— begin Selected excerpt —

# Spray bottles



## berger (Aug 13, 2008)

Ive been using small garden spray bottles with degreaser and similar in them.

However, they always seem to break after a couple of uses, there must be some lubrication in the mechanism which the degreaser strips away and causes them to fail.

What else could I use or try?!:thumb:


----------



## Deanoecosse (Mar 15, 2007)

you can get bottles with chemical resistant spray heads. Elite have generic Meguiars bottles with the spray heads at good prices


----------



## Beancounter (Aug 31, 2006)

Agree with above, here


----------



## berger (Aug 13, 2008)

Brilliant, thanks guys. :argie:


----------



## ChrisD (Mar 7, 2009)

wohhooo, my first post. 

Anyway...

I dont buy new bottles anymore, i re-use my old bottle. Like iv got my degreasing agent in an old bottle of AG clean wheels. Saving money and the enviroment!


----------



## mattsbmw (Jul 20, 2008)

— end Selected excerpt —
— begin Data section —

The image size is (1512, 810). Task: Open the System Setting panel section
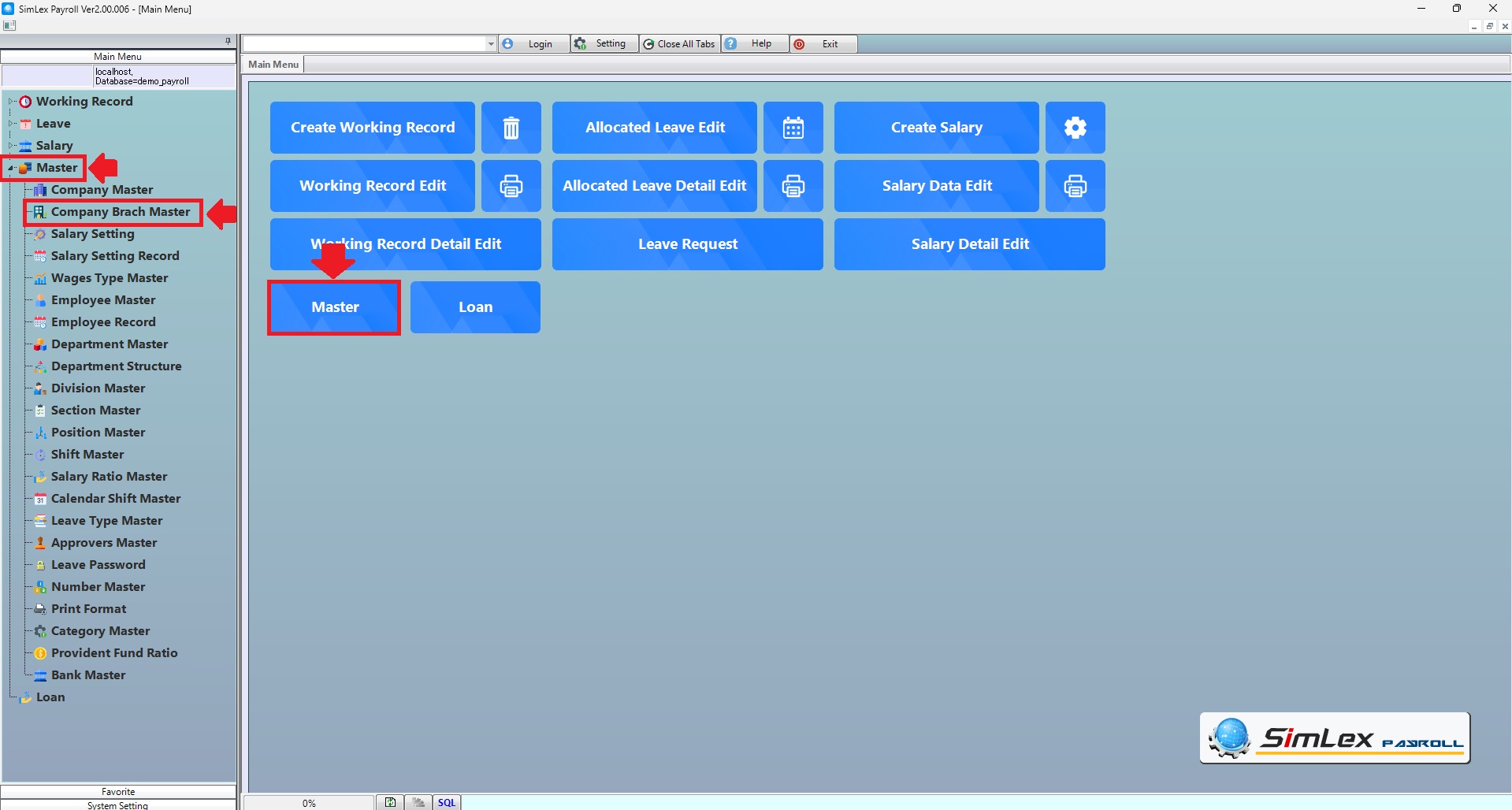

— end Data section —

| What to do |
A - Reproduce word for word the portion of the spray bottle thread between "wohhooo, my first" and "(Jul 20, 2008)", inclusive.
B - Continue the forum thread about spray bottles from the point where it stops.

| Final results |
A -
wohhooo, my first post. 

Anyway...

I dont buy new bottles anymore, i re-use my old bottle. Like iv got my degreasing agent in an old bottle of AG clean wheels. Saving money and the enviroment!


----------



## mattsbmw (Jul 20, 2008)

B -
I use the Wilkos ones at 59p seem to do ok with chemicals in


----------



## IYRIX (Jan 31, 2009)

This is the best £2.00 i spent on a sprayer.

Very good.

Wilko


----------



## Glasgow_Gio (Mar 24, 2008)

I reuse the old ones the better half uses around the house - esp the ones with foaming heads. Steep in hot water to remove the labels and clean out......ta da!

I'd rather spend the money on the products in the bottles rather than the bottles themselves.


----------



## RandomlySet (Jul 10, 2007)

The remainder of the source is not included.